А когда они скрылись за камнями, он вновь обратил взор свой туда, где шла битва. Солнце во второй раз за сегодняшнее утро выглянуло из-за туч. Близился полдень, становилось все теплее и теплее. Шел самый решительный час сражения на льду Чудского озера.
Глава восемнадцатая
АНДРЕЙ ПОСПЕШНЫЙ
Князь Андрей с тремя тысячами понизовского войска стоял в запасном полку на далеком левом крыле. Полк его, в основном спрятанный за лесом, не должен был быть виден со стороны немцев, лишь несколько отрядов общей численностью до двухсот человек выдвинулись на лед, дабы немцы видели, что у нас есть левое крыло, но маленькое. Сам Андрей со своими отроками, а также с суздальским воеводой Ратиславом и муромским Мефодием находились на невысоком мысу, с которого нетрудно было наблюдать за тем, как развивается битва. Отсюда же вдалеке виднелась вершина Вороньего Камня, на котором ожидалось поднятие Александрова знамени, и только тогда Андрей поведет свои полки в бой.

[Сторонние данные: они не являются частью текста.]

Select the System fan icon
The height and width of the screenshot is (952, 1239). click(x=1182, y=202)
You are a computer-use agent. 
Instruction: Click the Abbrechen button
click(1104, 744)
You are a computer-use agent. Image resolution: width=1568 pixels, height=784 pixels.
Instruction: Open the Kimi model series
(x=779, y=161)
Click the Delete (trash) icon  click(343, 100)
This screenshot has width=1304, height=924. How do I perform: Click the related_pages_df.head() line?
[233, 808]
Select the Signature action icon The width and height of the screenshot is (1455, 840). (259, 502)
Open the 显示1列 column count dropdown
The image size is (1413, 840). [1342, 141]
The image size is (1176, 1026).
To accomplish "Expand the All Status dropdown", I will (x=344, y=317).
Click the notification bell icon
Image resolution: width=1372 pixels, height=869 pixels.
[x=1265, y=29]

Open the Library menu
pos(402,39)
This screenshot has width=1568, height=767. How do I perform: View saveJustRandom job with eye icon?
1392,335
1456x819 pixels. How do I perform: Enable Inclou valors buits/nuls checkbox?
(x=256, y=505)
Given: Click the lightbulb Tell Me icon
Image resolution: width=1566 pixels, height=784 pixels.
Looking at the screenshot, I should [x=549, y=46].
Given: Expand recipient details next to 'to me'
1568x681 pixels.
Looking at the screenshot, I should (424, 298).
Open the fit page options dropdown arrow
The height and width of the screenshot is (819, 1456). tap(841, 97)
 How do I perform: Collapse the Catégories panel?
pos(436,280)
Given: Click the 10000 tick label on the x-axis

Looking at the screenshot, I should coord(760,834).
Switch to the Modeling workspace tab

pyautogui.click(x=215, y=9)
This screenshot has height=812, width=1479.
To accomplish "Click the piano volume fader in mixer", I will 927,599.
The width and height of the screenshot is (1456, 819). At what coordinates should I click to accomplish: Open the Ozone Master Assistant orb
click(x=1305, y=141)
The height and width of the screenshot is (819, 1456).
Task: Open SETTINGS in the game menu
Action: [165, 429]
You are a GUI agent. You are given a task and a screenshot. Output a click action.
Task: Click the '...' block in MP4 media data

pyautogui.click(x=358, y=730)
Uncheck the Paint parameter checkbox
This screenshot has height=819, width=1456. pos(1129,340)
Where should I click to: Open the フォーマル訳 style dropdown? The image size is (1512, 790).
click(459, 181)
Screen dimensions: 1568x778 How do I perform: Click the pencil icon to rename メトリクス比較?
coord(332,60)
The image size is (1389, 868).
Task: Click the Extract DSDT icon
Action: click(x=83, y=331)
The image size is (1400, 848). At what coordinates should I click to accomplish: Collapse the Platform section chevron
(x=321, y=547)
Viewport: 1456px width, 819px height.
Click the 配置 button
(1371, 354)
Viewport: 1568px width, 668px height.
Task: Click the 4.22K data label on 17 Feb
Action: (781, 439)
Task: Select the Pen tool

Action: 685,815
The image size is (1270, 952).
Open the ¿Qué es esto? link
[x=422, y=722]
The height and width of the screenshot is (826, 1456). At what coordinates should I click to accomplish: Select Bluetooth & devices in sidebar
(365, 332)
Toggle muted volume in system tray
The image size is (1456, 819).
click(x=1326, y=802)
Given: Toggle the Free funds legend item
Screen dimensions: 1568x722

А доселе приходилось мучиться долгим и томительным ожиданием и, чтобы не выслушивать благоглупостей Никиты Переяски, говорить что-то самому:
— В бою самое тяжелое — ожидание боя. Сам бой — радость, веселье. Бьешься, забывая о страхе, любуешься собственным бесстрашием… Время летит в бою незаметно. Пролетает — как единый взмах меча. Чудесно! Но ожидание битвы — вот истинная мука.
Стой вот сейчас и смотри, как они без тебя там радеют… В запасе стоять — хуже некуда. Уж лучше в самом челе находиться и главный удар на себя взять.